Cette mixi­té sociale van­tée par­tout, « hégé­mo­nique dans les médias et les modèles des élus et des urba­nistes », en quoi est-elle, pour reprendre vos mots, une « escro­que­rie intel­lec­tuelle » 

Anne Clerval : Dans la conti­nui­té de l’idée de « seuil de tolé­rance » concer­nant l’accueil des immi­grés dans les loge­ments sociaux pen­dant les années 1970, les pou­voirs publics ont construit, à par­tir des années 1980 et les pre­mières émeutes dans les grands ensembles de loge­ments sociaux, l’i­dée selon laquelle la cause prin­ci­pale des pro­blèmes sociaux serait la concen­tra­tion géo­gra­phique des classes popu­laires — et en par­ti­cu­lier des immi­grés. Des pro­blèmes qui n’ont fait que s’aggraver depuis dans ces quar­tiers (échec sco­laire, pré­ca­ri­té, chô­mage, pau­vre­té, délin­quance). L’État et les col­lec­ti­vi­tés locales pré­tendent les régler en dis­per­sant les classes popu­laires, comme pour diluer la pau­vre­té au lieu de redis­tri­buer les richesses et les emplois. C’est dou­ble­ment un leurre. D’une part parce que la cause de ces pro­blèmes est ailleurs — dans les choix éco­no­miques faits depuis le tour­nant de la rigueur de 1983 et l’orientation néo­li­bé­rale des poli­tiques publiques. Et, d’autre part, parce que l’État n’a pas de moyens pour obli­ger les quar­tiers aisés à accueillir des loge­ments sociaux et des popu­la­tions pré­caires. Les seules mesures contrai­gnantes appli­cables pèsent uni­que­ment sur ces der­nières, pour les délo­ger et les dis­per­ser. De fait, en France aujourd’hui, l’objectif de « mixi­té sociale » des­sert sys­té­ma­ti­que­ment les classes popu­laires et va même à l’encontre du droit au loge­ment. Et c’est mal­heu­reu­se­ment une idéo­lo­gie, au sens mar­xiste du terme, qui domine les poli­tiques urbaines. Aujourd’hui, même les élus com­mu­nistes sont pri­son­niers de cette façon de pen­ser. Ils n’ar­rivent pas à pen­ser la ville popu­laire, ils pensent tou­jours la ville mixte.

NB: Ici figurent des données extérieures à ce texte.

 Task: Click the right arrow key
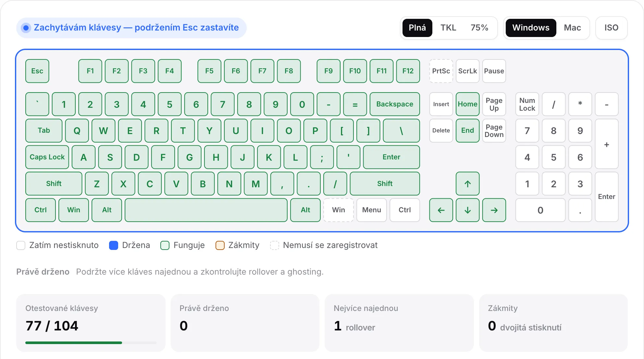494,210
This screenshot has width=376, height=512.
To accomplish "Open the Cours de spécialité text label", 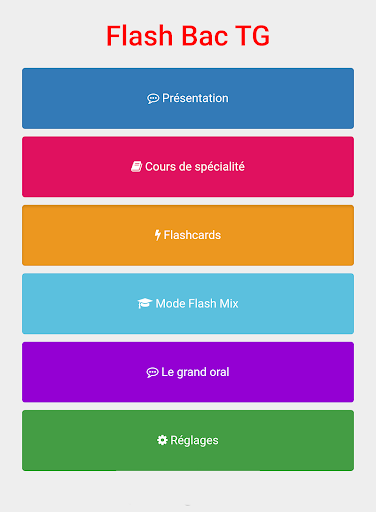I will pos(195,167).
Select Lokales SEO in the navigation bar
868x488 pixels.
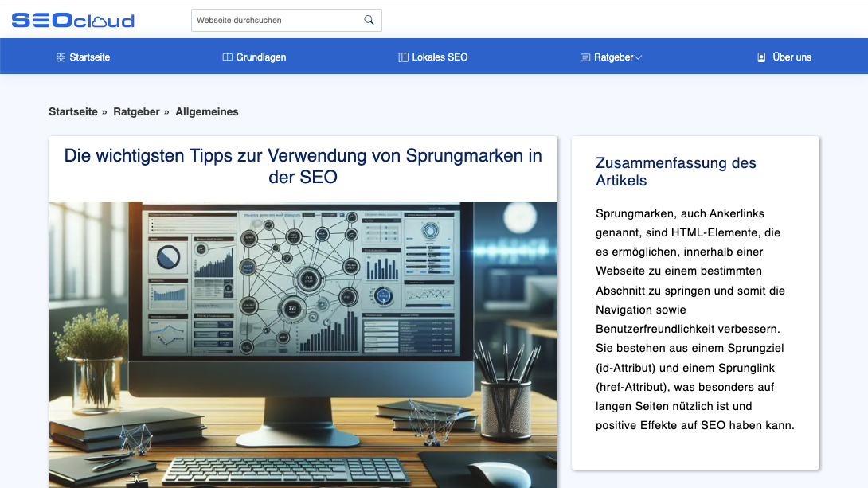[x=440, y=57]
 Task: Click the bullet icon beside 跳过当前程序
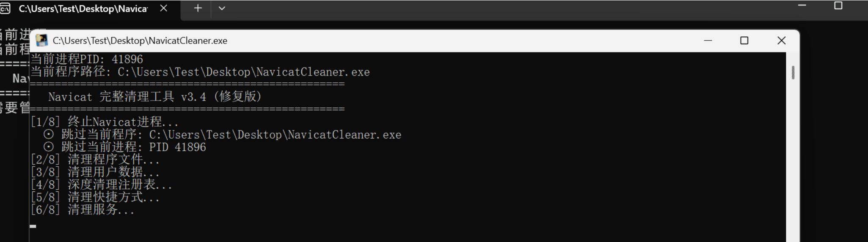(49, 135)
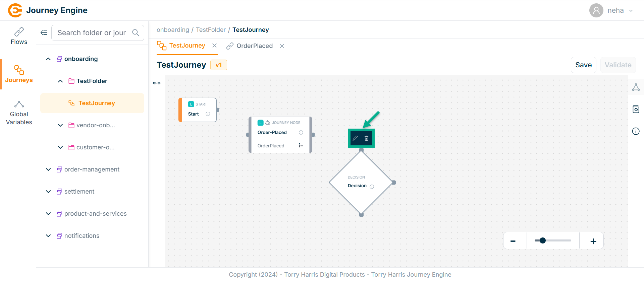Open Flows section in left sidebar
The height and width of the screenshot is (281, 644).
19,36
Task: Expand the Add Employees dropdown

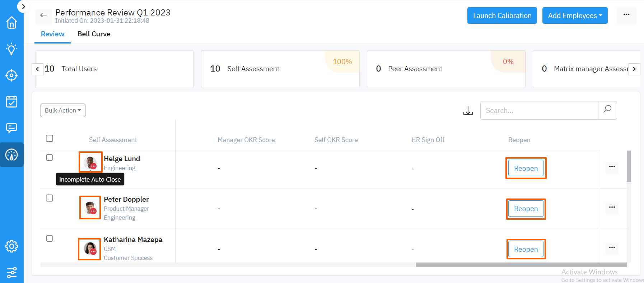Action: 575,15
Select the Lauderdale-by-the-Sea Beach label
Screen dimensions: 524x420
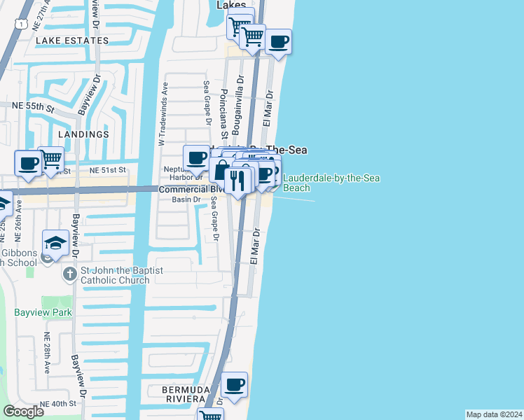[331, 183]
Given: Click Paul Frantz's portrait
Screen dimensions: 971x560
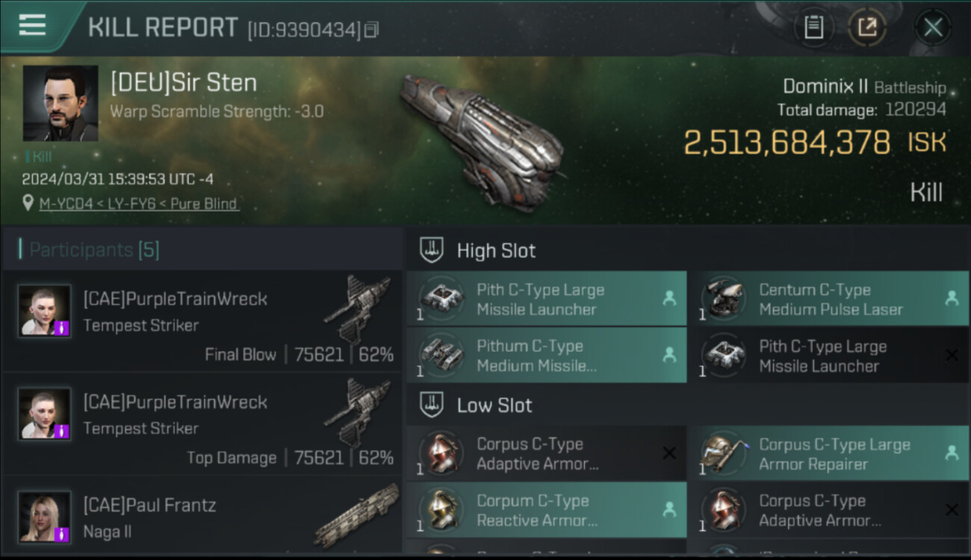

[Théo Giacometti, « Manifestation contre la gentrification, 26 novembre 2022, Marseille » | Hans Lucas]

Dans votre livre, co-écrit avec Laura Wojcik, Les Naufragés du Grand Paris Express, vous par­lez d’une véri­table « poli­tique de peu­ple­ment ». C’est-à-dire ? 

Anne Clerval : Nombre des futurs quar­tiers de gare se trouvent dans des ban­lieues popu­laires. Saint-Denis-Pleyel en Seine-Saint-Denis, par exemple, le futur hub du Grand Paris, était un quar­tier très dégra­dé, avec beau­coup de mal logés. Les gens vivaient dans les pires condi­tions, qui res­sem­blaient à celles de la rue d’Aubagne. La seule dif­fé­rence, fina­le­ment, c’est qu’ils ont été délo­gés avant que les immeubles ne s’effondrent. À la place, ont été construits des bureaux, du loge­ment neuf en accès à la pro­prié­té à des prix com­pa­rables à Paris et un peu de loge­ment social. Chaque com­mune décide de la part des loge­ments sociaux dans ces futurs quar­tiers. Il n’y a pas de pla­ni­fi­ca­tion, ni éta­tique, ni régio­nale, ni métro­po­li­taine sur la ques­tion du loge­ment social, cha­cun fait un peu comme il veut. Et dans la plu­part des quar­tiers que nous avons étu­diés, les villes qui ont déjà plus de 25 % de loge­ments sociaux se servent des quar­tiers de gare pour réduire leur part de loge­ments sociaux. Elles cherchent à atti­rer une autre popu­la­tion — des Parisiens, des cadres, qui viennent parce qu’il y a une gare, du loge­ment neuf, et que les prix sont moins chers que dans Paris — pour chan­ger la « mau­vaise image » de la Seine-Saint-Denis, car c’est un pro­blème pour le tou­risme, les inves­tis­seurs et la répu­ta­tion de Paris au niveau inter­na­tio­nal. Rappelez-vous ces his­toires de no-go zones et qu’au moment des émeutes de 2005, la presse inter­na­tio­nale titrait : « La France est à feu et à sang ».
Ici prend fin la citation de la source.